According to Dr. R.B. Holmes, Jr., it is “a family that stays positive in the midst of challenges and crisis and a family that never gives up regardless of struggles and setbacks.”
And to Holmes, the founder and president of the National Save the Family Now Movement, Inc., such families are in short supply.
To help increase their numbers and strengthen already healthy families, the national movement is hosting a “Celebration of Marriage/Family conference” in Eatonville, Nov. 17th-19th. The conference will be held in conjunction with the NNPA Region Two Conference.
Since the Save the Family Now Movement, Inc. was founded, the organization has held a several rallies and marches across the country.
“The whole idea is that we will go around the country and have a celebration of family and marriages,” Holmes said.
Eatonville seemed an ideal place for the organization’s next event. With approximately 2,800 residents, the 124-year-old town is the oldest incorporated Black municipality in the country.
“Our forefathers built this community with family in mind, so I thought that [the Celebration of Marriage/Family conference] was a great fit for the community,” said Eatonville’s Mayor Bruce Mount.

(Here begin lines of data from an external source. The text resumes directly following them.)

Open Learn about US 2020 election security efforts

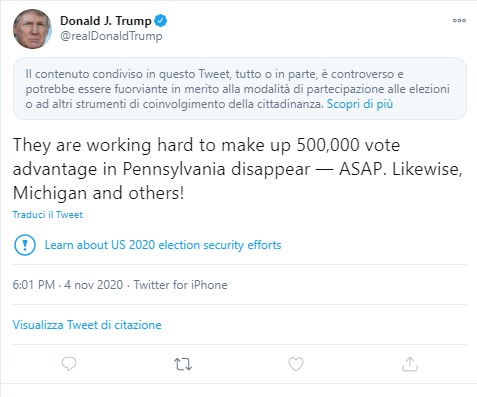pyautogui.click(x=163, y=245)
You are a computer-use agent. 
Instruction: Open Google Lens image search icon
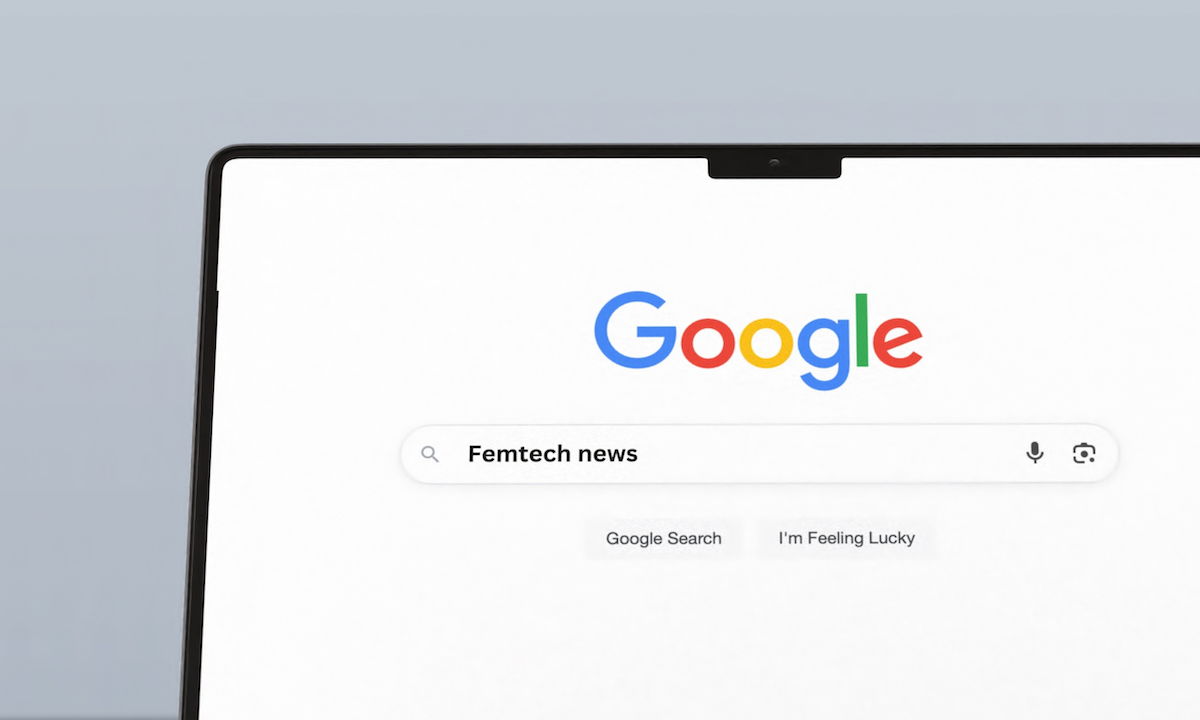tap(1084, 453)
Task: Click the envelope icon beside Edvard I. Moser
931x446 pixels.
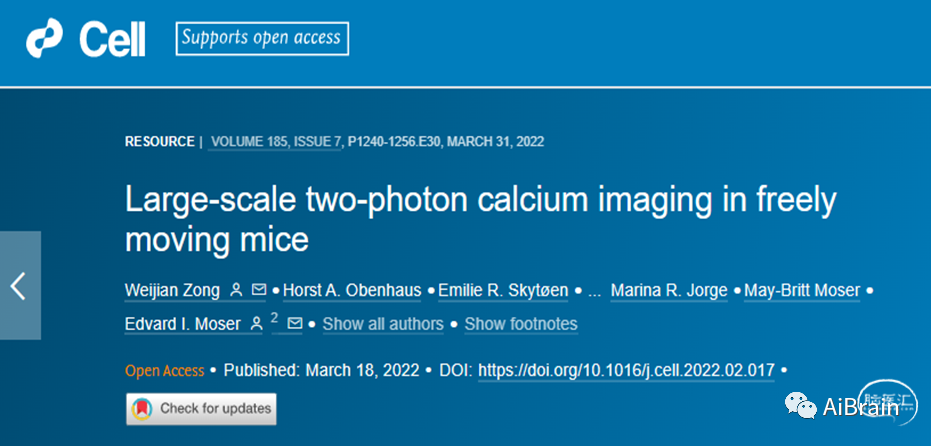Action: (295, 324)
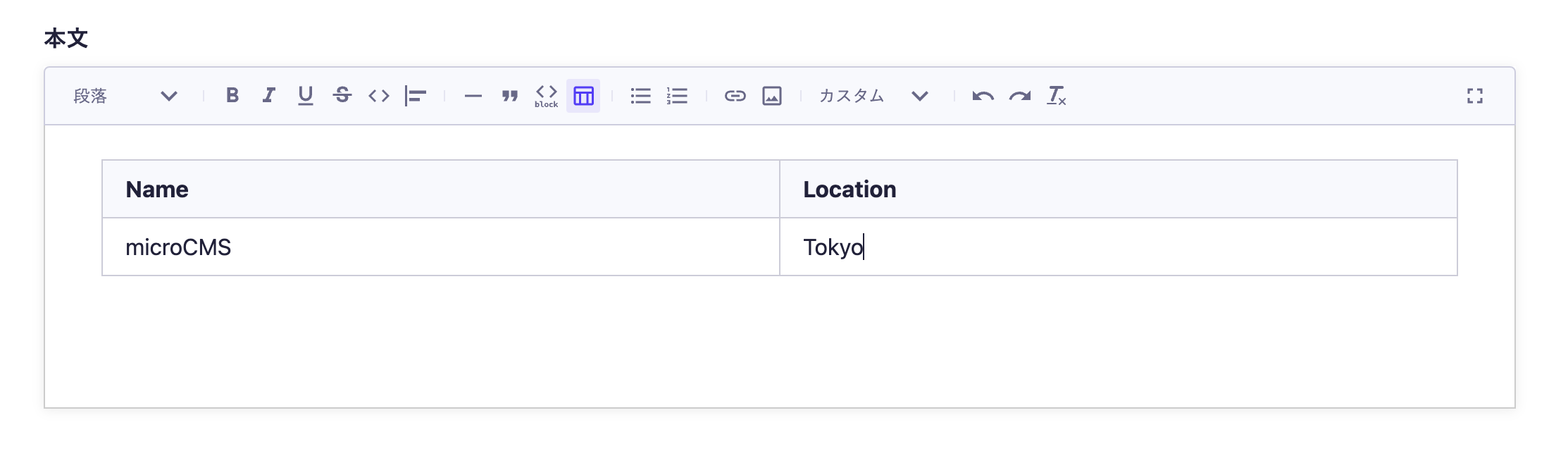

Holmes has reached out to several local ministers, politicians and to the students and faculty of Florida’s Historical Black Colleges and University and invited them to attend. The conference will include seminars on family education, HIV/AIDS awareness, networking and strategies on increasing the revenue for Black press outlets. But beyond such educational sessions, the conference also will feature special family and empowerment luncheons and dinners honoring long-time married couples and community leaders. The National Save the Family Now Movement, Inc. will also honor presidents of Florida’s HCBUs and providing scholarships for students at Bethune-Cookman University, Florida A&M University, Florida Memorial University and Edward Waters College.
Finally, the three-day conference will culminate in a parade through the 1.5-mile municipality on Saturday, Nov. 19th, where local faith leaders are invited to speak.
The inclusion and recognition of members of the press, HBCUs and churches are no accident.
“These institutions have been instrumental in the survival of Black families and we just believe that you cannot strengthen the family if we do not aid [them],” he explained.
According to Holmes, HBCUs provide education and empowerment, churches have been the cornerstone of Blacks’ morality and spirituality and the Black press has been able to show the positive side of Black life.